しかし、菫は花桜家にあった蘭やお菊のおさがり以外着ていなかった。どうしたものかと満に聞けば、十万で買えるわけないでしょう、と笑われた。(しかし、その後満は一度も菫に着物を買い与えなかった)そこからほんの少しずつ上げていき、今では月に五十万与えている。

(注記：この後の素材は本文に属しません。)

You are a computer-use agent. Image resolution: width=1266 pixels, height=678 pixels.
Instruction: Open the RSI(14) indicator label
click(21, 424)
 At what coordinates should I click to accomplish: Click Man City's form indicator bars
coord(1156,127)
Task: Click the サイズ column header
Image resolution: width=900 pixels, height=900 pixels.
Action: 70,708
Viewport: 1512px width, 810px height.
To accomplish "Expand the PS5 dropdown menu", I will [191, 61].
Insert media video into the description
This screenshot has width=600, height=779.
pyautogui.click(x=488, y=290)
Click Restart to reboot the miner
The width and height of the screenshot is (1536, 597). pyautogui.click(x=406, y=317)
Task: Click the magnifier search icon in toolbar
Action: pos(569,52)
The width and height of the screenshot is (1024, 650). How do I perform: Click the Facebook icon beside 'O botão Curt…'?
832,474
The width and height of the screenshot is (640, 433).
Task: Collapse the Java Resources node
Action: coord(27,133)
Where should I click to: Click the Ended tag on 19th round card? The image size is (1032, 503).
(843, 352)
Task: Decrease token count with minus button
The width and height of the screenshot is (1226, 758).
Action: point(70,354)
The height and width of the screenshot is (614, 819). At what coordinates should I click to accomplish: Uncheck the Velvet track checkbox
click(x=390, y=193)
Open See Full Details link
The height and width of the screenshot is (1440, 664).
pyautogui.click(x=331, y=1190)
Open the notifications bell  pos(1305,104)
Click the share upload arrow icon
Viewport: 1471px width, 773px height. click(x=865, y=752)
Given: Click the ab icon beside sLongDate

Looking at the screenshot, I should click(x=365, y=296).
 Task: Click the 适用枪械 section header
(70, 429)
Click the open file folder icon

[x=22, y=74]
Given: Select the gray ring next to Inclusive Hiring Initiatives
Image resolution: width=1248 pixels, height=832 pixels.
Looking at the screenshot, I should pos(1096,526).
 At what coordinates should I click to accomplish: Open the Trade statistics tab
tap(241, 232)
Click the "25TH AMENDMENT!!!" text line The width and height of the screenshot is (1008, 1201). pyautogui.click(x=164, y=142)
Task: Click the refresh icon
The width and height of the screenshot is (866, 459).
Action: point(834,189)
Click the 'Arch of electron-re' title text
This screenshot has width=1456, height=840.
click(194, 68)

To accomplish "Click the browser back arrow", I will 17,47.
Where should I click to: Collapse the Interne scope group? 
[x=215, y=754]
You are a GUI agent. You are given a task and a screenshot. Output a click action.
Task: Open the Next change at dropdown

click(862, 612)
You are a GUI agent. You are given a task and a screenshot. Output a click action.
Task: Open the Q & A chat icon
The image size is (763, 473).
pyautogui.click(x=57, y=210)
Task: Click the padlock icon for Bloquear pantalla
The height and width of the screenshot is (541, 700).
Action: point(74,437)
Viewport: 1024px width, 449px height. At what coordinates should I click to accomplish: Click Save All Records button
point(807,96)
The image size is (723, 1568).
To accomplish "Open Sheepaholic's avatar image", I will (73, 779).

きっちりとその値段を渡さなければ、満は癇癪を起こす。菫が十二歳の時に一度、渡し忘れた時があった。その時は菫が満に殴られたりした。──今では満は恐怖の存在だ。


「……それで、いくらなら満足するんだ」

「そうねえ……百万、とか? 」

「……お前は花桜家を何だと思っているんだ」

「でも、業平に聞いたら無限に出て来るから心配ないって言われたわ」


 馬鹿な業平らしい返答だ。そしてそれを真に受けた満も馬鹿だ。

 花桜家は四大貴族の一角だが、お菊、八重、わし、桔梗、菫の五人分の生活費もあるためかなり節約している。満にお金を今でも渡し続けている事がお菊あたりに見つかれば、満がお菊に殴られるかもしれない。それはそれで解決するが、お菊を加害者にしたくない。八重もいるのでそれは駄目だ。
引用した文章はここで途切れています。